XLCubed is now FluenceXL. The new wiki can be found here: https://help.fluencexl.com/

Viewports

Revision as of 14:51, 7 September 2017 by Colin (talk | contribs)

XLCubed Viewports help with the layout of variable length or width reports. For example they allow you to present a range from worksheet 1 on worksheet 2. This can be useful in many presentation scenarios, you can have separate worksheets for each business area, and bring them together on a formatted summary sheet.

They have a number of advantages over standard Excel camera objects (detailed here - http://blog.xlcubed.com/2012/07/a-snappy-fix-for-layout-problems-in-excel/). Firstly Viewports are scrollable. The Viewport can reference a much larger area on the source sheet, and if the Viewport control itself is smaller it will show vertical and horizontal scrollbars as required. This can be very useful for row dynamic reporting as the display area remains unchanged and additional parts of the report beneath the Viewport can remain in place even if the number of rows in the Viewport changes. They also support freeze panes so that the row and column headers can always be visible as you scroll.

Secondly they retain interactivity. If the Viewport contains a Grid, the grid is still drillable and editable even through the Viewport. If there are active cell links which update other parts of the workbook these are still interactive in the Viewport.

Lastly, they support named ranges being specified as the area (type in the name when picking a range). This works will when combined with specifying Named Ranges on Grids or Tables.

Viewports are added from the Visualise menu on the XLCubed Ribbon. You specify the source range to be displayed, and where to insert the viewport control. You can also define the placement options and border settings as shown below.

ViewportDesign.png

After insertion, the viewport control can be scrolled, any grids it contains can be drilled, and xl3link() and grid active cell settings are retained.

Viewport.png

Excel Limitations

The viewport will only update when a cell value in the referenced range changes, so if it just contains a chart or image you may need to add a "Helper" cell to trigger the update. This can just be a reference to a cell that will be updated when the chart/image needs to be updated (it can be hidden or formatted so that it doesn't display anything)

Chart Viewports

Version 9

In Version 9, when displaying an Excel chart in a Viewport, it is possible to select the chart object itself rather than the Excel range of cells which contain the chart. The main advantage of this is that when the viewport size differs from the original chart size rather than stretching the image, the chart itself is re-drawn to the new dimensions. In most cases this will give a crisper display and avoid cases where legends and axes can look "fuzzy".

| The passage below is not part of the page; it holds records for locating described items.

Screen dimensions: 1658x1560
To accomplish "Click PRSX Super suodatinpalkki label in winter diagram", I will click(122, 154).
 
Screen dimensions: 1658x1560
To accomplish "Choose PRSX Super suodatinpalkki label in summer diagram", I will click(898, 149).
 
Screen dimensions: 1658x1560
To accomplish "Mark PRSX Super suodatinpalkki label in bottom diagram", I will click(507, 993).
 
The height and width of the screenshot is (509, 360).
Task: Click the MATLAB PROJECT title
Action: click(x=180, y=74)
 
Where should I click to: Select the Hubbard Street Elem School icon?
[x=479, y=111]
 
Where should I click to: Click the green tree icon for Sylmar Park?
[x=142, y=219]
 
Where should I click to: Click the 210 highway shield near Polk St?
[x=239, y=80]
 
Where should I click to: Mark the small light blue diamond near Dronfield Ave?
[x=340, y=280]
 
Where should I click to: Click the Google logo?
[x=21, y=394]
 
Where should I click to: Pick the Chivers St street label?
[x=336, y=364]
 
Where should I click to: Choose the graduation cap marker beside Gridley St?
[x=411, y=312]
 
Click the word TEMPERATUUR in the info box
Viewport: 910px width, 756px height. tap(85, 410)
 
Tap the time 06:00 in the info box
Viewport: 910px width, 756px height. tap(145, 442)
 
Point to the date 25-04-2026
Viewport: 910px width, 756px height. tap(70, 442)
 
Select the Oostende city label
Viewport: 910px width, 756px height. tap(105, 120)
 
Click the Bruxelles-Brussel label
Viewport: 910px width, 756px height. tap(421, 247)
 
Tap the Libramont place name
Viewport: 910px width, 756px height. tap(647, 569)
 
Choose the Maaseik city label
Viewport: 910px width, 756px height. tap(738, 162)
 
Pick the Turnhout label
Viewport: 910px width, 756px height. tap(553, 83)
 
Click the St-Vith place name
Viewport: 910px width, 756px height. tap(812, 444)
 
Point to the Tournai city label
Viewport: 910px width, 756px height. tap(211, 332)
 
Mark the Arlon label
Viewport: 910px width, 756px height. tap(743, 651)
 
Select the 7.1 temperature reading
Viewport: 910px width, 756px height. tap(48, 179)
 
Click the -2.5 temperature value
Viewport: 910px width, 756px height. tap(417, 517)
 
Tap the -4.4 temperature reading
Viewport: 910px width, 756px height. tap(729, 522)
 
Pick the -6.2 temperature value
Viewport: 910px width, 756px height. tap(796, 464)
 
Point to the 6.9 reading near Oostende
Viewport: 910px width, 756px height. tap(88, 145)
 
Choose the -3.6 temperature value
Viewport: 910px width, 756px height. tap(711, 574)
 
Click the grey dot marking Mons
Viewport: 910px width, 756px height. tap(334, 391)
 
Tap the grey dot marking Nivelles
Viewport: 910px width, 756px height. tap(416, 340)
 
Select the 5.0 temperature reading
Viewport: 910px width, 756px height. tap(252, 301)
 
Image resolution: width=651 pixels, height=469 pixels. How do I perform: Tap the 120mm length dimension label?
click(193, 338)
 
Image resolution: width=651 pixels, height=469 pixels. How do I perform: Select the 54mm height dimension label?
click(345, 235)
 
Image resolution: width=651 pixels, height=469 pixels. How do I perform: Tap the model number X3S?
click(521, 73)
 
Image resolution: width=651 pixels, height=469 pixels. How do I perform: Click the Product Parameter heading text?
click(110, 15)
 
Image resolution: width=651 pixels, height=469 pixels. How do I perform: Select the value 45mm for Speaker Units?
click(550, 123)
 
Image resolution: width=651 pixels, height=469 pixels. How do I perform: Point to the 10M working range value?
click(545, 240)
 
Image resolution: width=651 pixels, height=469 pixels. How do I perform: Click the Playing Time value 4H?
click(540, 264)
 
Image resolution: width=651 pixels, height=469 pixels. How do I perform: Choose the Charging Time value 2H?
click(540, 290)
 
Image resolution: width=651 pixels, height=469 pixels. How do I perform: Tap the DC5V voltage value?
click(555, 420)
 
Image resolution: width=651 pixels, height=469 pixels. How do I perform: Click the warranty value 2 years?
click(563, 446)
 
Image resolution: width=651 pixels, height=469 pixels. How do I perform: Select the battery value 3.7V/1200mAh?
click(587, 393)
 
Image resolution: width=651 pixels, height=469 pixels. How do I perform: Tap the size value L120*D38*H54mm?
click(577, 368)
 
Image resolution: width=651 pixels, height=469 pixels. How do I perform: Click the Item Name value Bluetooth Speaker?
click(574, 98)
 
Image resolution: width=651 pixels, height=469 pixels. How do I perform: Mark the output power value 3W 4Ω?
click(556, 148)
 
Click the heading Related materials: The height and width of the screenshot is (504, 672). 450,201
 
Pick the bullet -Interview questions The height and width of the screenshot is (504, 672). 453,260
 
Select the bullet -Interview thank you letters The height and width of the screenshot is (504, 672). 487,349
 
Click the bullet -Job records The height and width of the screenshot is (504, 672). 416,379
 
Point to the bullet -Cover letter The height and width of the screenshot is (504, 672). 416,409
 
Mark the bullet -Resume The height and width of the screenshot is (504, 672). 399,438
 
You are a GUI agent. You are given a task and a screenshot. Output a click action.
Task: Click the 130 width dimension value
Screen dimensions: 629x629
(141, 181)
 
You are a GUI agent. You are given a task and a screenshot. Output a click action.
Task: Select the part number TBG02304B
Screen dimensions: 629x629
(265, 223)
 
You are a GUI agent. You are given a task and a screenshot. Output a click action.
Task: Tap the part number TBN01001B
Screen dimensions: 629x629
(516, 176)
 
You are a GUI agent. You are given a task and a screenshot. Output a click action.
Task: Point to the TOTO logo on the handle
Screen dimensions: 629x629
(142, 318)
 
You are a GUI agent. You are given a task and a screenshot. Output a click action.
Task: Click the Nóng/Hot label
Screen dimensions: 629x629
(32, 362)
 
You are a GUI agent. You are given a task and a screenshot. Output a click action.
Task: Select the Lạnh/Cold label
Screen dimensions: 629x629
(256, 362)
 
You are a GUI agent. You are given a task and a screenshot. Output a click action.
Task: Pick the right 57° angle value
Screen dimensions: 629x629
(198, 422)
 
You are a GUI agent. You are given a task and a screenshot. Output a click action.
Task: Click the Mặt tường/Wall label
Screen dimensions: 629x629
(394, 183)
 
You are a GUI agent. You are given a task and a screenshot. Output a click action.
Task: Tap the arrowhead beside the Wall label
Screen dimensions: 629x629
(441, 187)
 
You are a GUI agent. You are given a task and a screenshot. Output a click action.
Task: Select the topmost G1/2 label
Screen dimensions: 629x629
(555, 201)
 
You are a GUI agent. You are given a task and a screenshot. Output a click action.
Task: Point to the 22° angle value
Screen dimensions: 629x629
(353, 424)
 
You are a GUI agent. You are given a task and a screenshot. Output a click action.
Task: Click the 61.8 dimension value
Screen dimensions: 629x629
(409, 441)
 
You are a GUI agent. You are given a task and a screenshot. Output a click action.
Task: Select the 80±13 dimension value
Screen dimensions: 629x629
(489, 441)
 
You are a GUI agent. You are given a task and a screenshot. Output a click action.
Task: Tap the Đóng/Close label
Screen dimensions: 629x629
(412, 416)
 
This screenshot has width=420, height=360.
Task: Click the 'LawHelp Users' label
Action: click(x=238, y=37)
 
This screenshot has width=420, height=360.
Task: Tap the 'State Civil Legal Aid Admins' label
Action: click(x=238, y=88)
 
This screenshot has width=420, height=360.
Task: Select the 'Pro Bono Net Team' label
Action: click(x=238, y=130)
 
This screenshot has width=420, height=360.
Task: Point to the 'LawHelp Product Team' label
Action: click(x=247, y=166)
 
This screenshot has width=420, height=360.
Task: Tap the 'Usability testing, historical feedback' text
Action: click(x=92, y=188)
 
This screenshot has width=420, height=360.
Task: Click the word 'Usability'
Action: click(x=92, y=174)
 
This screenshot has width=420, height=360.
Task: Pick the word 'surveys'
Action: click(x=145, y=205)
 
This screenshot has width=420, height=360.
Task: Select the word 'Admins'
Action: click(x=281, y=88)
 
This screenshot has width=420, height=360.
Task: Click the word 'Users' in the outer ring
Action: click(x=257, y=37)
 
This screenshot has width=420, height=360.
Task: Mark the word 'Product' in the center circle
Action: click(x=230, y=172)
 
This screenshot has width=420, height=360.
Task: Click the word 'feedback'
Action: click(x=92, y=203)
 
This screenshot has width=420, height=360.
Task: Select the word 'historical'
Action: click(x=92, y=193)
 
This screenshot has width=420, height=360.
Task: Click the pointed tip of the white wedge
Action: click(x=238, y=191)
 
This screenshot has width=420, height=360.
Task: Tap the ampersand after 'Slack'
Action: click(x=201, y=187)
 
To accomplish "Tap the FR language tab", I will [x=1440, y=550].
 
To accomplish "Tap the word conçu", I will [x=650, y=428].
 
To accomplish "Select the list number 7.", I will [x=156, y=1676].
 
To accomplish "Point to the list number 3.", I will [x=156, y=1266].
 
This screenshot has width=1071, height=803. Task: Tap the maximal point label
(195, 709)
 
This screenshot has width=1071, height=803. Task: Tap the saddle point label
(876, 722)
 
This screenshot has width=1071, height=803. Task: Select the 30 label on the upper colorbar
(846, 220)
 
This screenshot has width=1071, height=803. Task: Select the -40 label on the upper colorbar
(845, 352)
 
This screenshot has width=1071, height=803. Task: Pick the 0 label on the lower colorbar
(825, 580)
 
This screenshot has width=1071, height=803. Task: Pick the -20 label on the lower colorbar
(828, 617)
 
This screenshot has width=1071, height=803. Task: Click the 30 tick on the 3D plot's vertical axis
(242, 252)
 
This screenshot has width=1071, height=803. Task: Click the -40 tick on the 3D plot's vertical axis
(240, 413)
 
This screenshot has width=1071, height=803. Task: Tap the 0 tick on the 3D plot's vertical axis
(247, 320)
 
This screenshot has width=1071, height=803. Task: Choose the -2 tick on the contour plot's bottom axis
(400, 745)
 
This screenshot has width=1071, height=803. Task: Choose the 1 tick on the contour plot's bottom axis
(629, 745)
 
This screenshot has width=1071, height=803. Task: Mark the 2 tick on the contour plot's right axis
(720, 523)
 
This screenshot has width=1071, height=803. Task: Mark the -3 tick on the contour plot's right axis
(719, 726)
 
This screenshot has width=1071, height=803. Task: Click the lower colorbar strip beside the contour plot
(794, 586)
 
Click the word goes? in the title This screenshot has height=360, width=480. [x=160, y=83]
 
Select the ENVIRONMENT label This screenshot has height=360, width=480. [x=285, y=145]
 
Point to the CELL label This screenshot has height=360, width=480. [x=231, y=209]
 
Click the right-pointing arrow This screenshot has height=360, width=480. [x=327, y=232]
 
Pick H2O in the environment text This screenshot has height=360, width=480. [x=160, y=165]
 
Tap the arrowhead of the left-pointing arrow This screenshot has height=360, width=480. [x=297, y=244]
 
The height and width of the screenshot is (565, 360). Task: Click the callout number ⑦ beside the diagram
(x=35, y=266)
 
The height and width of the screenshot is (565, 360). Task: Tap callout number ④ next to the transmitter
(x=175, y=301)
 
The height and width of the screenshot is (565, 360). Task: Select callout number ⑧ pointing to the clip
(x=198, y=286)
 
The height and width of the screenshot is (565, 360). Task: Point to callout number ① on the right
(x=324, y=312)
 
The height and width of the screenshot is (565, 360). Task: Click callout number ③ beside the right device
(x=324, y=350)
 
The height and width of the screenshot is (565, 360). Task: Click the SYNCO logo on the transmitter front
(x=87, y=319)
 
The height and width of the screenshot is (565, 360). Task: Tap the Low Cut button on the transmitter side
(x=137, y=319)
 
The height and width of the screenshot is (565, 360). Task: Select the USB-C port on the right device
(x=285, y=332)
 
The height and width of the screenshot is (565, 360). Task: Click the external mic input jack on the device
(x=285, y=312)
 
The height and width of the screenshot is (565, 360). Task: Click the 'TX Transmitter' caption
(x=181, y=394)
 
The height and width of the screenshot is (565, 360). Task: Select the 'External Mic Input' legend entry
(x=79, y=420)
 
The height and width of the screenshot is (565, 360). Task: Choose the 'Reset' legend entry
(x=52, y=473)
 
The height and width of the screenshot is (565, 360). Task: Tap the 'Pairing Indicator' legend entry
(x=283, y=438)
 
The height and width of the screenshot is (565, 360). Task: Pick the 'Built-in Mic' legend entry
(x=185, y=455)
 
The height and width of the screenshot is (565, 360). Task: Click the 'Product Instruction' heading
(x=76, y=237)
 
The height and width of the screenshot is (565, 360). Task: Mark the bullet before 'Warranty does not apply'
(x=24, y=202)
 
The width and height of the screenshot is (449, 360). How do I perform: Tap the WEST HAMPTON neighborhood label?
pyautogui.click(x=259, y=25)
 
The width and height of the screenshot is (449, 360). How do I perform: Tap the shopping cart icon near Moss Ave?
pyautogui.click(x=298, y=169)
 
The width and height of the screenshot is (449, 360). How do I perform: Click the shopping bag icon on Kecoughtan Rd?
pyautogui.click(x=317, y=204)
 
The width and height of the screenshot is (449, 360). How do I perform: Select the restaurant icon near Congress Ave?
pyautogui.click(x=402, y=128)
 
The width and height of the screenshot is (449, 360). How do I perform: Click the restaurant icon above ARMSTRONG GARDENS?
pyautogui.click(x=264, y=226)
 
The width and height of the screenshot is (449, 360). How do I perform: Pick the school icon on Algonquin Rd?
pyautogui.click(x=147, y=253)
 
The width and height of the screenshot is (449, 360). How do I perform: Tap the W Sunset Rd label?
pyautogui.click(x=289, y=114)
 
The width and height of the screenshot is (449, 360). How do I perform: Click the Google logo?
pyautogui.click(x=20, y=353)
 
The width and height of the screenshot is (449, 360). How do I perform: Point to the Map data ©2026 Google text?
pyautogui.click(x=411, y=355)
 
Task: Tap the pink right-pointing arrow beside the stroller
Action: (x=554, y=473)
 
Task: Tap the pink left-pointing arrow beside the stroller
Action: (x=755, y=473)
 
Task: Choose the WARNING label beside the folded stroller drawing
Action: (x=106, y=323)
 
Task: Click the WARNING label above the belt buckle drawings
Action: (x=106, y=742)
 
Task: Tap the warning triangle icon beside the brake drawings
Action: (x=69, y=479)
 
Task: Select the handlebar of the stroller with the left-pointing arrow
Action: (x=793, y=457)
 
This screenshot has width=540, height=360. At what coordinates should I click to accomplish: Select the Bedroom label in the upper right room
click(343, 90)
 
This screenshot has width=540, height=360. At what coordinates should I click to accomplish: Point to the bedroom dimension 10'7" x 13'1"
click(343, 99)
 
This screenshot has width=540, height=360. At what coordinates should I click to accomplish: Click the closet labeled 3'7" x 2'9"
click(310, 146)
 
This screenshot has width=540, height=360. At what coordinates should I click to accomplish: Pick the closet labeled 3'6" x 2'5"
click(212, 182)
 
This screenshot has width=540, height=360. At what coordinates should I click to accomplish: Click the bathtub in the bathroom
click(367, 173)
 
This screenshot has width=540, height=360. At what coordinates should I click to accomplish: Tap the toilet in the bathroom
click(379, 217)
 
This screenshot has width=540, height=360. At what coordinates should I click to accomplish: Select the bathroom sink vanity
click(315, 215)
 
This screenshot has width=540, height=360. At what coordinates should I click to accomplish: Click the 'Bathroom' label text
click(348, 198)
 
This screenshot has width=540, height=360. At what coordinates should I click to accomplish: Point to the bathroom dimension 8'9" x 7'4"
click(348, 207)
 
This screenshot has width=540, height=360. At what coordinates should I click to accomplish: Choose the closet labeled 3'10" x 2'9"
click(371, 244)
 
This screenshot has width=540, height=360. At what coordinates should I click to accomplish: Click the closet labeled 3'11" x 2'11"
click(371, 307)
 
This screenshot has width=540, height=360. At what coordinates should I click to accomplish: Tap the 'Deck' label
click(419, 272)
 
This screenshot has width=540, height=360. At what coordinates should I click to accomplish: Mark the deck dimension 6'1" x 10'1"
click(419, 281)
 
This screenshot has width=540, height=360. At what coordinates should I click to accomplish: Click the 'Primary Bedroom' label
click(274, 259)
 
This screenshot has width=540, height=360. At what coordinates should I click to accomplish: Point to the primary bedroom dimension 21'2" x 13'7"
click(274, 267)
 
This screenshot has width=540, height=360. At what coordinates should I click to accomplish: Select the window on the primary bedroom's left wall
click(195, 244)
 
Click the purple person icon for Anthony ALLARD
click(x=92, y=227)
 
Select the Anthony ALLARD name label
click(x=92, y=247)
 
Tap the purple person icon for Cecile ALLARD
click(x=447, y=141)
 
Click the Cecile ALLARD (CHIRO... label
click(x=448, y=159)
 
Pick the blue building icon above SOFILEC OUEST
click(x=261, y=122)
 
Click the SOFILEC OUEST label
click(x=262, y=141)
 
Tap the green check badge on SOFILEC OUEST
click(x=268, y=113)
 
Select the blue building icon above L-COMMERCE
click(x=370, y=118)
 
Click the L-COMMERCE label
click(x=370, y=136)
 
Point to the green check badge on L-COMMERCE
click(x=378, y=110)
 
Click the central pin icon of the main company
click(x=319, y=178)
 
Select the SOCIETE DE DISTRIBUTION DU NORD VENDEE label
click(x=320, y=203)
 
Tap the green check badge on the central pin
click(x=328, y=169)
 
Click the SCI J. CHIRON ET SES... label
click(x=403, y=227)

This approach is particularly useful on Dashboard sheets, where the viewport size will change based on the screen size of the device it's being used on.Another advantage is the chart will automatically refresh when the underlying data changes.

ViewportXLChart.JPG

Web Limitations

Due to the way charts are resized:

  • You can not have two viewports on the same chart on one sheet.
    • But you can have them on different sheets.
  • Charts may overlap standard range based viewports.
    • In this case you can move the chart to a different sheet from the range viewport.

Version 9.1

In Version 9.1 you can also add viewports based on Small Multiple Charts and Treemaps. These give the same benefits of viewports on Excel charts, the fuzziness of resizing the chart is improved.